Your task: Render each line of the material below as a row of a Markdown table with the columns "Row" and "Line", numbering the rows in order and omitting blank lines.

:: Records for this exercise

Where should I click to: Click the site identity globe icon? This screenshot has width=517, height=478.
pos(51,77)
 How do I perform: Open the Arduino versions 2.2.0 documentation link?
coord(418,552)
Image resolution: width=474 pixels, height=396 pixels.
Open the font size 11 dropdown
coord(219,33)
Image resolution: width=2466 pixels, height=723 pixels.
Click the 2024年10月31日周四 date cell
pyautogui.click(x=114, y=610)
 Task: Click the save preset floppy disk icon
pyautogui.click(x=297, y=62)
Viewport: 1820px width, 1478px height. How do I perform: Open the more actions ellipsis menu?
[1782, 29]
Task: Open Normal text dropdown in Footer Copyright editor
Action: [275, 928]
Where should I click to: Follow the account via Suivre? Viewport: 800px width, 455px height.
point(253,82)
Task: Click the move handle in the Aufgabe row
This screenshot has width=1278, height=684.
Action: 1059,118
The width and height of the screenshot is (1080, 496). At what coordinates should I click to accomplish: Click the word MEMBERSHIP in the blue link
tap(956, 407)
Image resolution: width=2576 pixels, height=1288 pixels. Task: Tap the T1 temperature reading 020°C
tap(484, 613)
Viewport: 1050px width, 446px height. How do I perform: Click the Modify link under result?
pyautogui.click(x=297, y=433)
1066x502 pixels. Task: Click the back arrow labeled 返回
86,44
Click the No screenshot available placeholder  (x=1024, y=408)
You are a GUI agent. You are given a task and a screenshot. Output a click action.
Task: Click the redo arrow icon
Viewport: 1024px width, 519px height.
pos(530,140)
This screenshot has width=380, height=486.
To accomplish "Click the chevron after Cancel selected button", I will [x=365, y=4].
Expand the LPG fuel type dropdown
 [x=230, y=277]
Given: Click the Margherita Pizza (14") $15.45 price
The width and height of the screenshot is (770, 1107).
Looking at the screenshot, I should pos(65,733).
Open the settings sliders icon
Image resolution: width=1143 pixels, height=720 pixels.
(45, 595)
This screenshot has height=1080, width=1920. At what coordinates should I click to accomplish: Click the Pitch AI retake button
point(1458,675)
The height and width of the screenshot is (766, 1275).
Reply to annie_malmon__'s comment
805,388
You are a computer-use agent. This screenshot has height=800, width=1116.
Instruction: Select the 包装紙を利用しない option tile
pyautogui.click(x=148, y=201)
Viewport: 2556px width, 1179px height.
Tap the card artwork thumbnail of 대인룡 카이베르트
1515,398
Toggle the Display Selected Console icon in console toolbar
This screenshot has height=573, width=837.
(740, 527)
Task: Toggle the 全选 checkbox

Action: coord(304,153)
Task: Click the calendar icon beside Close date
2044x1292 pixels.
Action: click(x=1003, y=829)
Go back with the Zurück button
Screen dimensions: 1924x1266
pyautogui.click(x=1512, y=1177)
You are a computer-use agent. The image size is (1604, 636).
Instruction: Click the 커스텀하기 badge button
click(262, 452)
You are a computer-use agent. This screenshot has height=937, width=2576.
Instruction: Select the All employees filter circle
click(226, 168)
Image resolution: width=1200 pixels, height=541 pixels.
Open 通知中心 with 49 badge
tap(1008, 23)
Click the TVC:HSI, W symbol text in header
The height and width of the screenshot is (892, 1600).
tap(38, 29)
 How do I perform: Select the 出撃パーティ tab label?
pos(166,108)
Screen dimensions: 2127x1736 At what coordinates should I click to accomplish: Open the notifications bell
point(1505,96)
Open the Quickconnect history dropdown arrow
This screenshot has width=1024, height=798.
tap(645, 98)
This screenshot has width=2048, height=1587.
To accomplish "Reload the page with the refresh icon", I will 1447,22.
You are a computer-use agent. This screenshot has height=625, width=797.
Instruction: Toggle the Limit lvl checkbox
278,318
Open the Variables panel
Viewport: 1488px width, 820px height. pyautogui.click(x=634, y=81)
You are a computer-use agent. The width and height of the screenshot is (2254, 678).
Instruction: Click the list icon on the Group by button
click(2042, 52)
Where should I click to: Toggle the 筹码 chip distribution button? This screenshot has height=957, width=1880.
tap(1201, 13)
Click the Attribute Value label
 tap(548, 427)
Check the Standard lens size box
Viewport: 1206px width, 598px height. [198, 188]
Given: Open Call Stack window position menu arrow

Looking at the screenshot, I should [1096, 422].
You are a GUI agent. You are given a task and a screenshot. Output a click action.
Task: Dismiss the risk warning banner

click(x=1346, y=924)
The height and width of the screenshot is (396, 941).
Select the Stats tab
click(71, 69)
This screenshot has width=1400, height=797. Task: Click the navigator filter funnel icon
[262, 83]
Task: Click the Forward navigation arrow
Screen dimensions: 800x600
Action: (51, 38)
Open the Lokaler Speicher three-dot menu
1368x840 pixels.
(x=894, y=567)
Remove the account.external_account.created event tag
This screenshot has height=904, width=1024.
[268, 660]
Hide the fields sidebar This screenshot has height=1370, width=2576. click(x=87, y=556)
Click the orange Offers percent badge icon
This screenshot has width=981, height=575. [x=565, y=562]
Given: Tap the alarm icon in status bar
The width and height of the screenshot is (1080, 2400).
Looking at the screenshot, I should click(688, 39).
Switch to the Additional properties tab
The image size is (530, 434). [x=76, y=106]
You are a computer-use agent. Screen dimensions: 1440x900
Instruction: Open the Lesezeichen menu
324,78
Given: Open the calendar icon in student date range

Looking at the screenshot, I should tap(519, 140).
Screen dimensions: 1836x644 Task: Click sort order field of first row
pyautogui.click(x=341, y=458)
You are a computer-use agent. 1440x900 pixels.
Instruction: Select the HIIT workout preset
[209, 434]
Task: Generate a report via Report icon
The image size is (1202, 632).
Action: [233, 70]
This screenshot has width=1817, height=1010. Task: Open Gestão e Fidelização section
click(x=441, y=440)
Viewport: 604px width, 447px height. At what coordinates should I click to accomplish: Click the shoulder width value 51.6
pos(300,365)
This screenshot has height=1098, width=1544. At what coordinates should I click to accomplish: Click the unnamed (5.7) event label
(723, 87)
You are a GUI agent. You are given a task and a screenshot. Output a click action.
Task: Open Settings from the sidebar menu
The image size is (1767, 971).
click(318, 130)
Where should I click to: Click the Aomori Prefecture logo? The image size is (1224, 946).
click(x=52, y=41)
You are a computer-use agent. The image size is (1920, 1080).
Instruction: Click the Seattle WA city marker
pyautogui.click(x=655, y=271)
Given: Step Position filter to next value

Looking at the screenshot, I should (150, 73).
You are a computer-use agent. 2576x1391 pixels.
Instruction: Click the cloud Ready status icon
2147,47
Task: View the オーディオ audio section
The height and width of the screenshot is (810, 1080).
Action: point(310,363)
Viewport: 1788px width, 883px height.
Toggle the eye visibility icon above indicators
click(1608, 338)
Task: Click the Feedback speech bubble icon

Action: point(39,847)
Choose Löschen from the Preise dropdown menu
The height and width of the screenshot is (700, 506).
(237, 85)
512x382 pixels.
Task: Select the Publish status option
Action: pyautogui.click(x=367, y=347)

::::

Exercise response:
| Row | Line |
|---|---|
| 1 | Where should I click to: Click the site identity globe icon? This screenshot has width=517, height=478. |
| 2 | pos(51,77) |
| 3 |  How do I perform: Open the Arduino versions 2.2.0 documentation link? |
| 4 | coord(418,552) |
| 5 | Image resolution: width=474 pixels, height=396 pixels. |
| 6 | Open the font size 11 dropdown |
| 7 | coord(219,33) |
| 8 | Image resolution: width=2466 pixels, height=723 pixels. |
| 9 | Click the 2024年10月31日周四 date cell |
| 10 | pyautogui.click(x=114, y=610) |
| 11 |  Task: Click the save preset floppy disk icon |
| 12 | pyautogui.click(x=297, y=62) |
| 13 | Viewport: 1820px width, 1478px height. How do I perform: Open the more actions ellipsis menu? |
| 14 | [1782, 29] |
| 15 | Task: Open Normal text dropdown in Footer Copyright editor |
| 16 | Action: [275, 928] |
| 17 | Where should I click to: Follow the account via Suivre? Viewport: 800px width, 455px height. |
| 18 | point(253,82) |
| 19 | Task: Click the move handle in the Aufgabe row |
| 20 | This screenshot has width=1278, height=684. |
| 21 | Action: 1059,118 |
| 22 | The width and height of the screenshot is (1080, 496). At what coordinates should I click to accomplish: Click the word MEMBERSHIP in the blue link |
| 23 | tap(956, 407) |
| 24 | Image resolution: width=2576 pixels, height=1288 pixels. Task: Tap the T1 temperature reading 020°C |
| 25 | tap(484, 613) |
| 26 | Viewport: 1050px width, 446px height. How do I perform: Click the Modify link under result? |
| 27 | pyautogui.click(x=297, y=433) |
| 28 | 1066x502 pixels. Task: Click the back arrow labeled 返回 |
| 29 | 86,44 |
| 30 | Click the No screenshot available placeholder  (x=1024, y=408) |
| 31 | You are a GUI agent. You are given a task and a screenshot. Output a click action. |
| 32 | Task: Click the redo arrow icon |
| 33 | Viewport: 1024px width, 519px height. |
| 34 | pos(530,140) |
| 35 | This screenshot has width=380, height=486. |
| 36 | To accomplish "Click the chevron after Cancel selected button", I will [x=365, y=4]. |
| 37 | Expand the LPG fuel type dropdown |
| 38 |  [x=230, y=277] |
| 39 | Given: Click the Margherita Pizza (14") $15.45 price |
| 40 | The width and height of the screenshot is (770, 1107). |
| 41 | Looking at the screenshot, I should pos(65,733). |
| 42 | Open the settings sliders icon |
| 43 | Image resolution: width=1143 pixels, height=720 pixels. |
| 44 | (45, 595) |
| 45 | This screenshot has height=1080, width=1920. At what coordinates should I click to accomplish: Click the Pitch AI retake button |
| 46 | point(1458,675) |
| 47 | The height and width of the screenshot is (766, 1275). |
| 48 | Reply to annie_malmon__'s comment |
| 49 | 805,388 |
| 50 | You are a computer-use agent. This screenshot has height=800, width=1116. |
| 51 | Instruction: Select the 包装紙を利用しない option tile |
| 52 | pyautogui.click(x=148, y=201) |
| 53 | Viewport: 2556px width, 1179px height. |
| 54 | Tap the card artwork thumbnail of 대인룡 카이베르트 |
| 55 | 1515,398 |
| 56 | Toggle the Display Selected Console icon in console toolbar |
| 57 | This screenshot has height=573, width=837. |
| 58 | (740, 527) |
| 59 | Task: Toggle the 全选 checkbox |
| 60 | Action: coord(304,153) |
| 61 | Task: Click the calendar icon beside Close date |
| 62 | 2044x1292 pixels. |
| 63 | Action: click(x=1003, y=829) |
| 64 | Go back with the Zurück button |
| 65 | Screen dimensions: 1924x1266 |
| 66 | pyautogui.click(x=1512, y=1177) |
| 67 | You are a computer-use agent. The image size is (1604, 636). |
| 68 | Instruction: Click the 커스텀하기 badge button |
| 69 | click(262, 452) |
| 70 | You are a computer-use agent. This screenshot has height=937, width=2576. |
| 71 | Instruction: Select the All employees filter circle |
| 72 | click(226, 168) |
| 73 | Image resolution: width=1200 pixels, height=541 pixels. |
| 74 | Open 通知中心 with 49 badge |
| 75 | tap(1008, 23) |
| 76 | Click the TVC:HSI, W symbol text in header |
| 77 | The height and width of the screenshot is (892, 1600). |
| 78 | tap(38, 29) |
| 79 |  How do I perform: Select the 出撃パーティ tab label? |
| 80 | pos(166,108) |
| 81 | Screen dimensions: 2127x1736 At what coordinates should I click to accomplish: Open the notifications bell |
| 82 | point(1505,96) |
| 83 | Open the Quickconnect history dropdown arrow |
| 84 | This screenshot has width=1024, height=798. |
| 85 | tap(645, 98) |
| 86 | This screenshot has width=2048, height=1587. |
| 87 | To accomplish "Reload the page with the refresh icon", I will 1447,22. |
| 88 | You are a computer-use agent. This screenshot has height=625, width=797. |
| 89 | Instruction: Toggle the Limit lvl checkbox |
| 90 | 278,318 |
| 91 | Open the Variables panel |
| 92 | Viewport: 1488px width, 820px height. pyautogui.click(x=634, y=81) |
| 93 | You are a computer-use agent. The width and height of the screenshot is (2254, 678). |
| 94 | Instruction: Click the list icon on the Group by button |
| 95 | click(2042, 52) |
| 96 | Where should I click to: Toggle the 筹码 chip distribution button? This screenshot has height=957, width=1880. |
| 97 | tap(1201, 13) |
| 98 | Click the Attribute Value label |
| 99 |  tap(548, 427) |
| 100 | Check the Standard lens size box |
| 101 | Viewport: 1206px width, 598px height. [198, 188] |
| 102 | Given: Open Call Stack window position menu arrow |
| 103 | Looking at the screenshot, I should [1096, 422]. |
| 104 | You are a GUI agent. You are given a task and a screenshot. Output a click action. |
| 105 | Task: Dismiss the risk warning banner |
| 106 | click(x=1346, y=924) |
| 107 | The height and width of the screenshot is (396, 941). |
| 108 | Select the Stats tab |
| 109 | click(71, 69) |
| 110 | This screenshot has width=1400, height=797. Task: Click the navigator filter funnel icon |
| 111 | [262, 83] |
| 112 | Task: Click the Forward navigation arrow |
| 113 | Screen dimensions: 800x600 |
| 114 | Action: (51, 38) |
| 115 | Open the Lokaler Speicher three-dot menu |
| 116 | 1368x840 pixels. |
| 117 | (x=894, y=567) |
| 118 | Remove the account.external_account.created event tag |
| 119 | This screenshot has height=904, width=1024. |
| 120 | [268, 660] |
| 121 | Hide the fields sidebar This screenshot has height=1370, width=2576. click(x=87, y=556) |
| 122 | Click the orange Offers percent badge icon |
| 123 | This screenshot has width=981, height=575. [x=565, y=562] |
| 124 | Given: Tap the alarm icon in status bar |
| 125 | The width and height of the screenshot is (1080, 2400). |
| 126 | Looking at the screenshot, I should click(688, 39). |
| 127 | Switch to the Additional properties tab |
| 128 | The image size is (530, 434). [x=76, y=106] |
| 129 | You are a computer-use agent. Screen dimensions: 1440x900 |
| 130 | Instruction: Open the Lesezeichen menu |
| 131 | 324,78 |
| 132 | Given: Open the calendar icon in student date range |
| 133 | Looking at the screenshot, I should tap(519, 140). |
| 134 | Screen dimensions: 1836x644 Task: Click sort order field of first row |
| 135 | pyautogui.click(x=341, y=458) |
| 136 | You are a computer-use agent. 1440x900 pixels. |
| 137 | Instruction: Select the HIIT workout preset |
| 138 | [209, 434] |
| 139 | Task: Generate a report via Report icon |
| 140 | The image size is (1202, 632). |
| 141 | Action: [233, 70] |
| 142 | This screenshot has width=1817, height=1010. Task: Open Gestão e Fidelização section |
| 143 | click(x=441, y=440) |
| 144 | Viewport: 604px width, 447px height. At what coordinates should I click to accomplish: Click the shoulder width value 51.6 |
| 145 | pos(300,365) |
| 146 | This screenshot has height=1098, width=1544. At what coordinates should I click to accomplish: Click the unnamed (5.7) event label |
| 147 | (723, 87) |
| 148 | You are a GUI agent. You are given a task and a screenshot. Output a click action. |
| 149 | Task: Open Settings from the sidebar menu |
| 150 | The image size is (1767, 971). |
| 151 | click(318, 130) |
| 152 | Where should I click to: Click the Aomori Prefecture logo? The image size is (1224, 946). |
| 153 | click(x=52, y=41) |
| 154 | You are a computer-use agent. The image size is (1920, 1080). |
| 155 | Instruction: Click the Seattle WA city marker |
| 156 | pyautogui.click(x=655, y=271) |
| 157 | Given: Step Position filter to next value |
| 158 | Looking at the screenshot, I should (150, 73). |
| 159 | You are a computer-use agent. 2576x1391 pixels. |
| 160 | Instruction: Click the cloud Ready status icon |
| 161 | 2147,47 |
| 162 | Task: View the オーディオ audio section |
| 163 | The height and width of the screenshot is (810, 1080). |
| 164 | Action: point(310,363) |
| 165 | Viewport: 1788px width, 883px height. |
| 166 | Toggle the eye visibility icon above indicators |
| 167 | click(1608, 338) |
| 168 | Task: Click the Feedback speech bubble icon |
| 169 | Action: point(39,847) |
| 170 | Choose Löschen from the Preise dropdown menu |
| 171 | The height and width of the screenshot is (700, 506). |
| 172 | (237, 85) |
| 173 | 512x382 pixels. |
| 174 | Task: Select the Publish status option |
| 175 | Action: pyautogui.click(x=367, y=347) |